Processo de adaptação
O diretor Ernani Nunes, que já tinha dirigido o religioso No Ritmo da Fé, foi convidado para comandar o longa pela Galeria Distribuidora. A partir daí, começou a mergulhar no livro que conta a história do casal, Dê a Volta por Cima, e a entender melhor os caminhos da recuperação de Renee.
“Adaptar um livro para o cinema exige abrir mão de algumas coisas e fazer escolhas criativas, o que faz parte do processo. Mas a família foi extremamente receptiva. Eu visitei a casa deles, conheci todos os filhos e fiz questão de entender a dinâmica familiar antes e depois do atentado”, contextualiza o cineasta. “Eles foram muito generosos ao compartilhar suas histórias e me deram total liberdade para realizar o filme.”
Dentre as escolhas criativas, por exemplo, estava a decisão de não colocar sotaque na voz de Renee – uma americana radicada no Brasil. “Foi uma escolha consciente. O sotaque é um detalhe menor diante do que realmente importa: a história de superação. O foco sempre foi contar essa trajetória e transmitir a fé que sustentou o Philip e sua família. Esse era o ponto para estruturar o filme”, afirma Ernani.
O elenco entendeu isso e buscou uma transformação física, nunca linguística. “Fisicamente, foi cansativa essa parte de caracterização. Muitas horas caracterizando, muitas vezes a gente usava prótese, que eu não podia abrir os olhos e ficava horas do dia assim. Foi uma experiência”, conta Vanessa, que passa boa parte do filme acamada. Ela chegou a questionar se estava bem para isso – não é fácil, ela diz, ficar com os olhos fechados quase o dia todo. Mas diz que valeu a experiência.
“O cinema é algo muito importante para mim. Gosto de escrever, criar argumentos. Estou produzindo um filme dirigido pelo Daniel Bandeira, e ele está escrevendo o roteiro comigo. Isso tudo me fez entender muito mais o processo por trás de um filme até ele chegar ao cinema”, conta Vanessa.

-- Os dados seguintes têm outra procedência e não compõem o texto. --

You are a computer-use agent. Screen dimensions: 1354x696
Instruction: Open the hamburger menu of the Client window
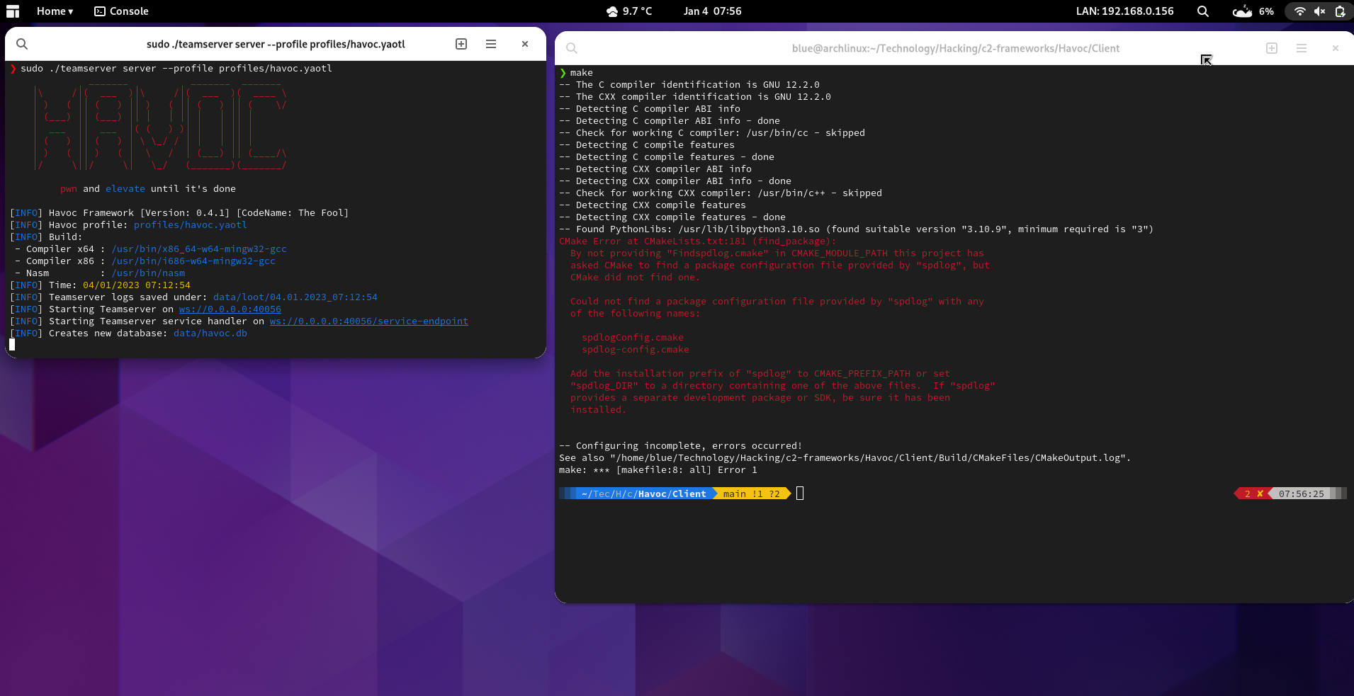coord(1302,47)
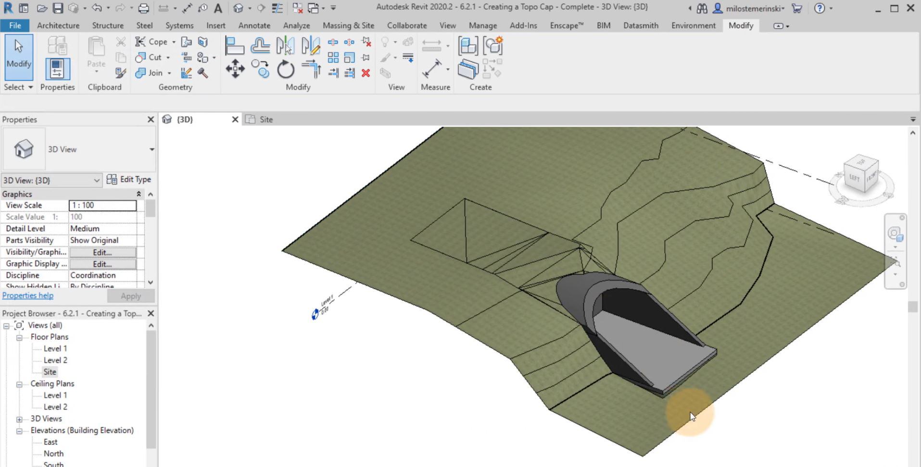The height and width of the screenshot is (467, 921).
Task: Delete elements using the red X icon
Action: (366, 74)
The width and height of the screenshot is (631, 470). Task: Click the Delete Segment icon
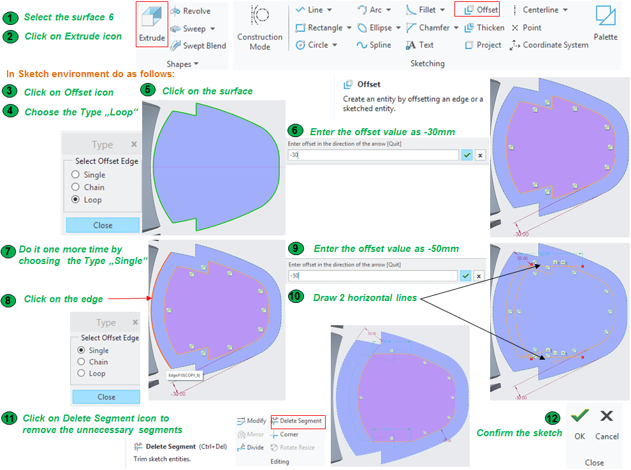(x=296, y=421)
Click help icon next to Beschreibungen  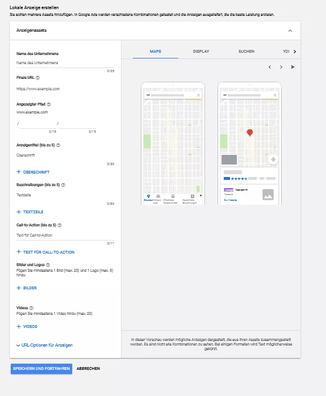[x=63, y=185]
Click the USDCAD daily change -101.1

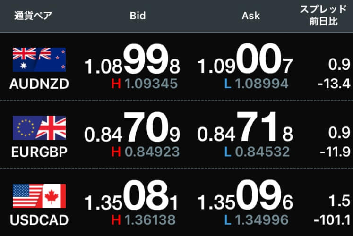coord(333,219)
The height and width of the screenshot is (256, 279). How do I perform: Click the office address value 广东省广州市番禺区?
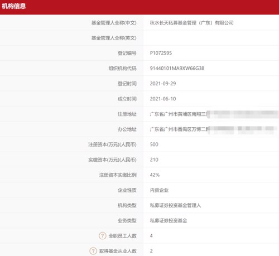(x=171, y=129)
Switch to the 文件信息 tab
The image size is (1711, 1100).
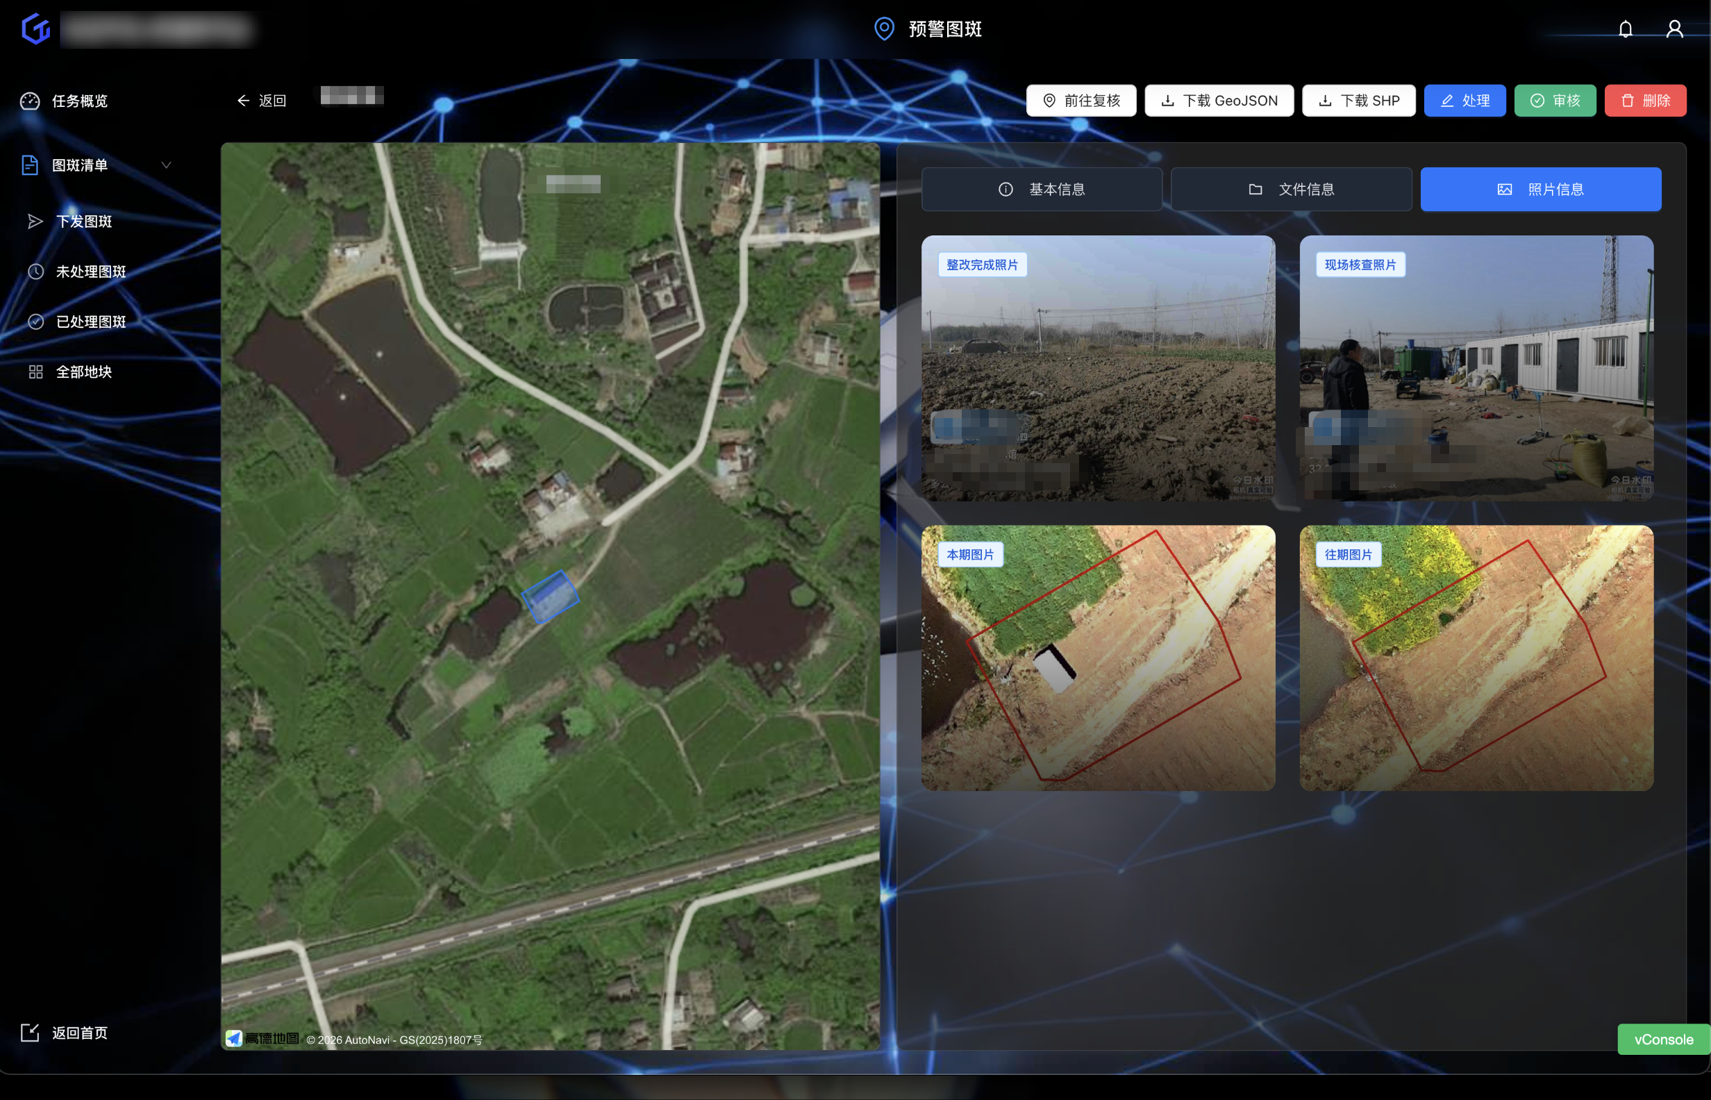[1290, 189]
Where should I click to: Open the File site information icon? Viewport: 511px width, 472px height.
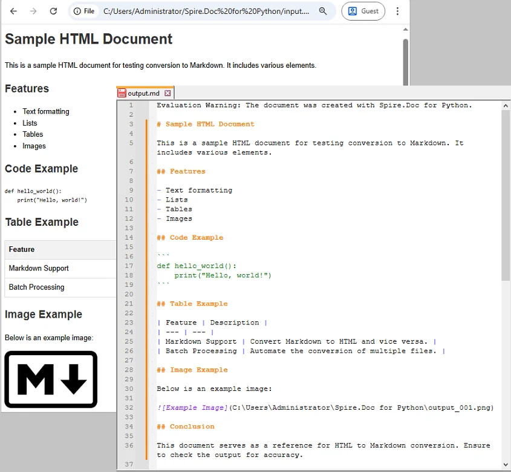pyautogui.click(x=84, y=11)

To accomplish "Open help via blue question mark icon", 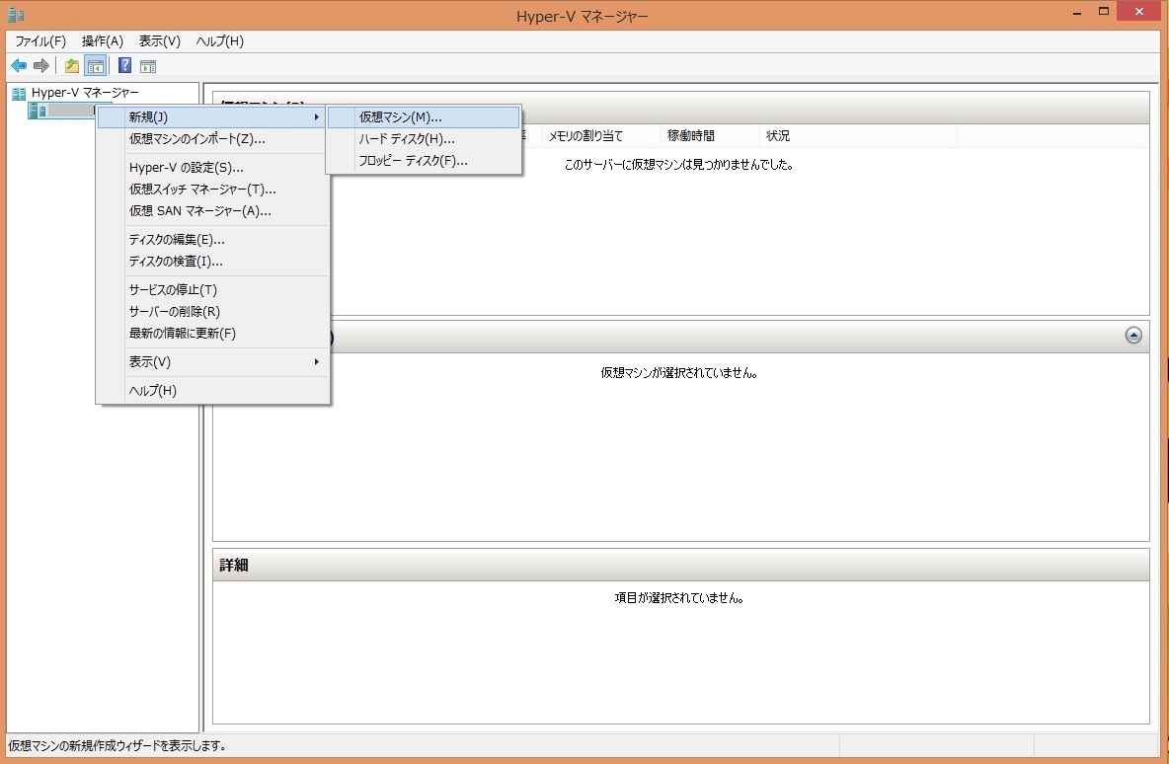I will point(125,66).
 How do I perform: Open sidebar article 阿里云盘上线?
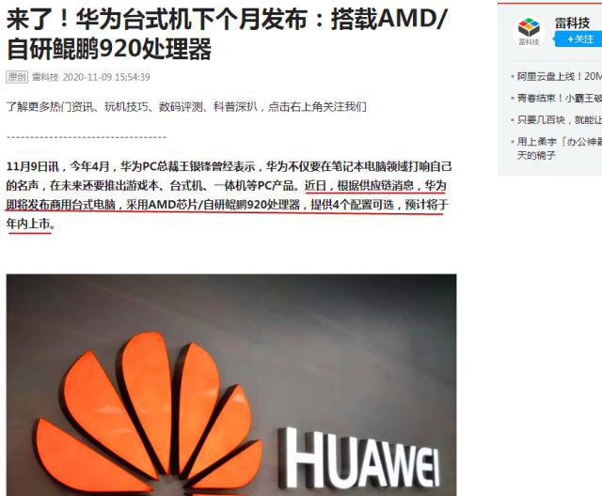pos(560,77)
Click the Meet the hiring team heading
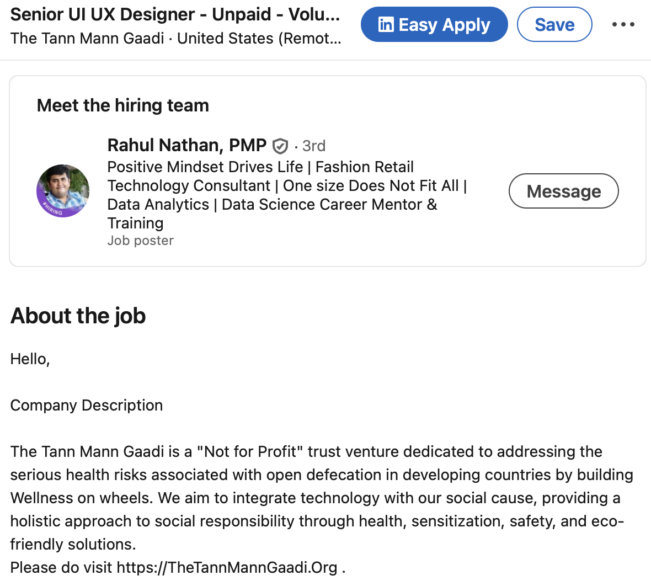The width and height of the screenshot is (651, 586). click(x=122, y=105)
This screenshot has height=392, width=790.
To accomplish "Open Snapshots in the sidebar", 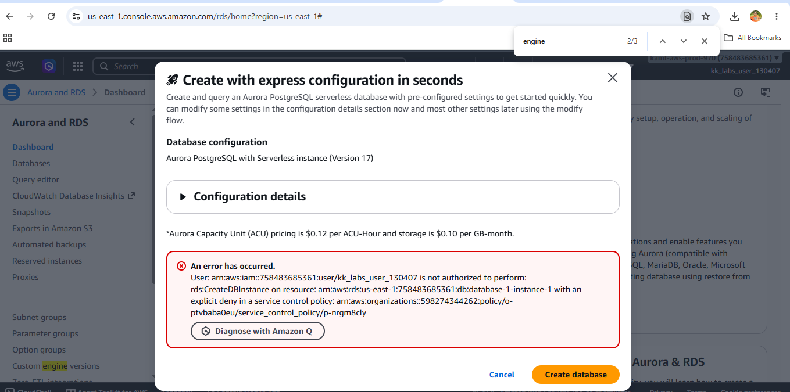I will point(31,212).

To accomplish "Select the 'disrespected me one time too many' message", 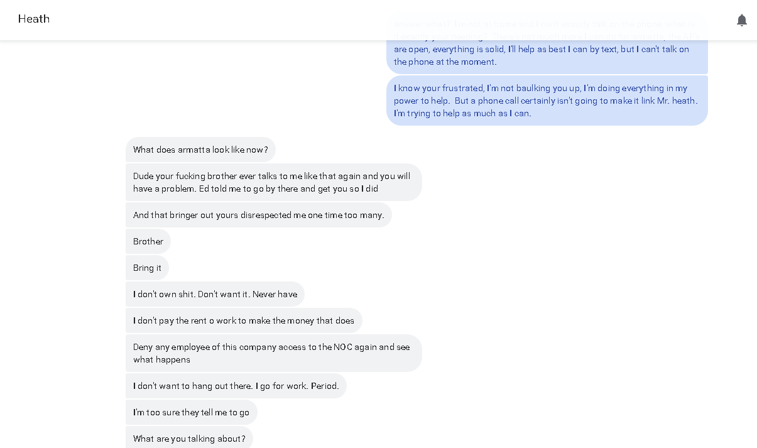I will (258, 215).
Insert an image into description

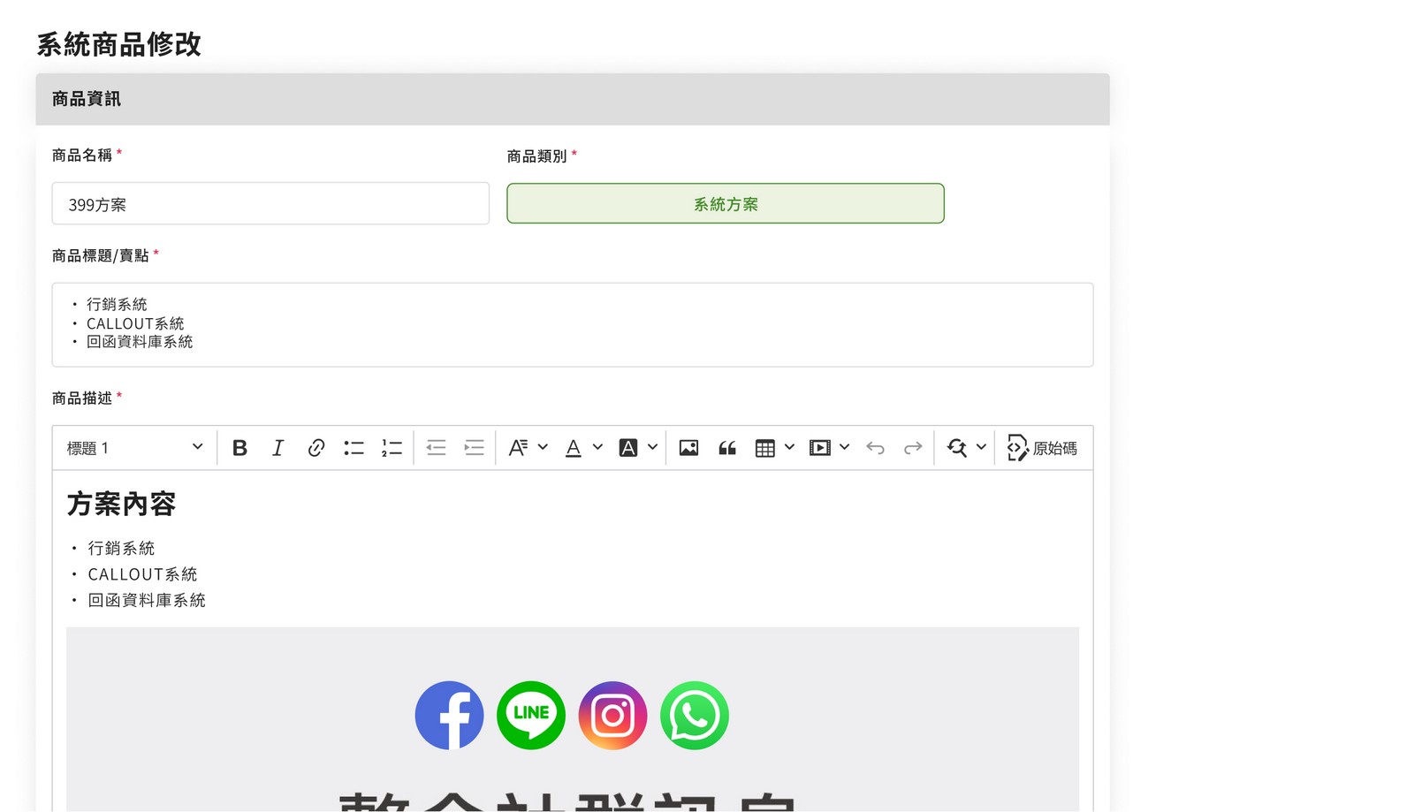click(688, 448)
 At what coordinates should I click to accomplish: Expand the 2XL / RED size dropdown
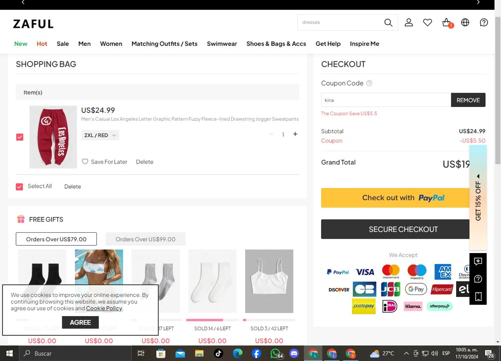(100, 135)
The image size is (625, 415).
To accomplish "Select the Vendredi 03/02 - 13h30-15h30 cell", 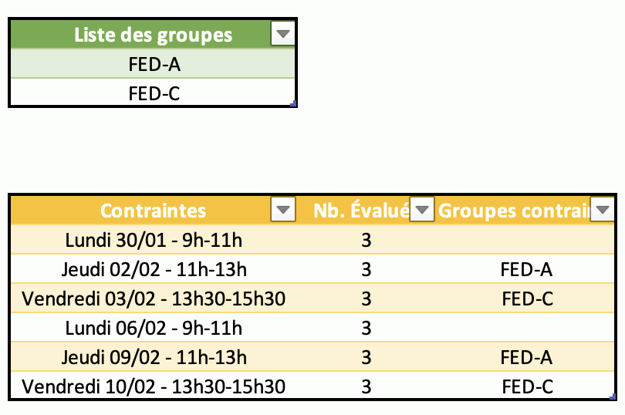I will point(154,299).
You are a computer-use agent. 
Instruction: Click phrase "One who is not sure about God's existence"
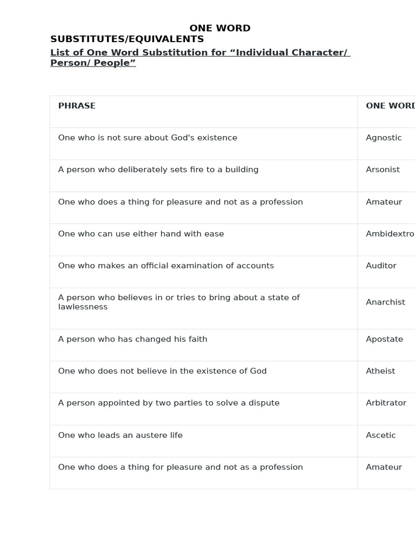[148, 138]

“Sempre fui assim. Terminava uma novela, já priorizava fazer um filme. Acho importante transitar entre teatro, cinema e TV. E é lindo ver um filme eternizado, poder assistir depois de 20, 30 anos e refletir sobre minhas escolhas enquanto atriz.”
Um olhar para o cinema religioso
Não há como negar que, nos últimos anos, o cinema religioso ganhou tons políticos no cinema – não apenas pela aproximação de religiosos com a política, mas também por conta da absorção de temas políticos por filmes religiosos, como o já citado O Som da Liberdade.
Dan Stulbach, o protagonista do filme, explica que quis sentir a segurança de que não “haveria alguém no final do filme pedindo dinheiro ou para comprar ingressos” – como também aconteceu no longa com Jim Caviezel e que rendeu polêmicas mundo afora.
“Claro [que tive receio da ligação de política com religião]”, explica Dan. “Mas, ao ler o roteiro de Fé para o Impossível, vi que não havia nomes, não se dá nomes às igrejas. As pessoas falam de fé, de crença, e cabe para qualquer religião. O roteiro passa longe de polêmicas. Ele fala de fé e mudança, mas sem direcionamento.”

Juliana Alves, que interpreta a médica responsável pelos cuidados de Renee, segue por esse caminho – e acredita que, no final das contas, cinema religioso pode ser a porta de entrada para outros tipos de cinemas, histórias e sentimentos nas telonas do Brasil.
“Acho que o que pode contribuir para essa mudança é a compreensão de que nenhuma fé é superior à outra”, aponta a atriz. “Quando nós tivermos essa consciência, conseguiremos avançar e permitir que o cinema conte cada vez mais histórias do povo brasileiro, um povo que tem a fé como parte essencial de sua identidade.”